Efficacy, safety, and tolerability of travoprost 0.004% BAK-free versus prior treatment with latanoprost 0.005% in Japanese patients

Objective: To examine the efficacy, safety, and tolerability of travoprost 0.004% benzalkonium chloride (BAK)-free compared with previous use of latanoprost 0.005% in Japanese patients living in the US who had primary open-angle glaucoma or ocular hypertension. Methods: This was an open-label, multicenter, bilateral, intraindividual, and active-controlled study in which 20 Japanese American patients with primary open-angle glaucoma or ocular hypertension who had been on latanoprost 0.005% monotherapy were changed to monotherapy with travoprost 0.004% BAK-free daily for 12 weeks. Patients were administered the same series of tests to evaluate the efficacy, safety, and tolerability of latanoprost at the baseline visit and of travoprost BAK-free at the week 12 visit. Results: No significant difference in mean intraocular pressure (IOP) was observed between latanoprost monotherapy at baseline and travoprost BAK-free monotherapy after 12 weeks (P = 0.76), nor were significant differences noted in mean ocular hyperemia, visual acuity, corneal fluorescein staining, or overall scores from the Ocular Surface Disease Index.

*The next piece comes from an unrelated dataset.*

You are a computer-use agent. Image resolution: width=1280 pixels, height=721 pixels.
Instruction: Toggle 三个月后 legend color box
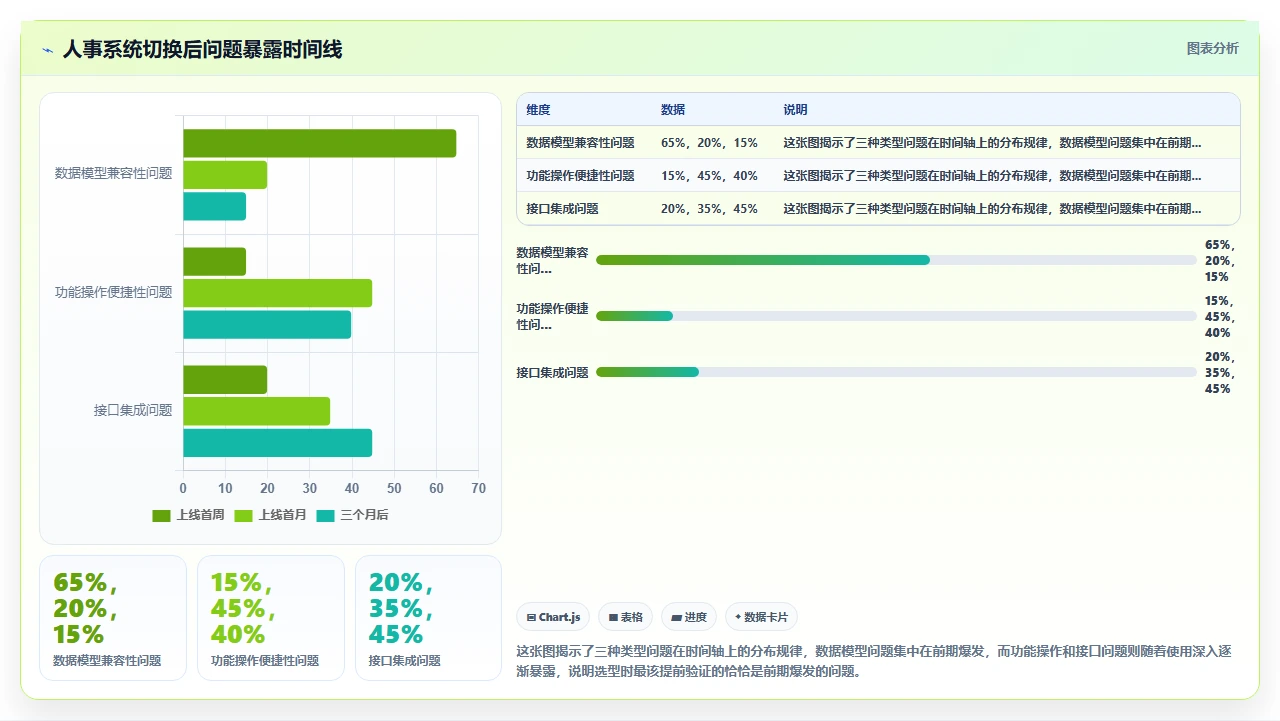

Patients had a significantly shorter mean tear breakup time while on latanoprost compared with travoprost BAK-free (P = 0.0094). Significantly more patients preferred travoprost BAK-free monotherapy over latanoprost monotherapy (14 versus 6; P = 0.011). Conclusion: The results of this study suggest that Japanese American patients transitioned from latanoprost 0.005% monotherapy to travoprost 0.004% BAK-free can expect similar IOP control and some improvement in anterior segment signs. This transition study showed a strong patient preference for travoprost BAK-free over latanoprost, at a ratio of more than 2:1.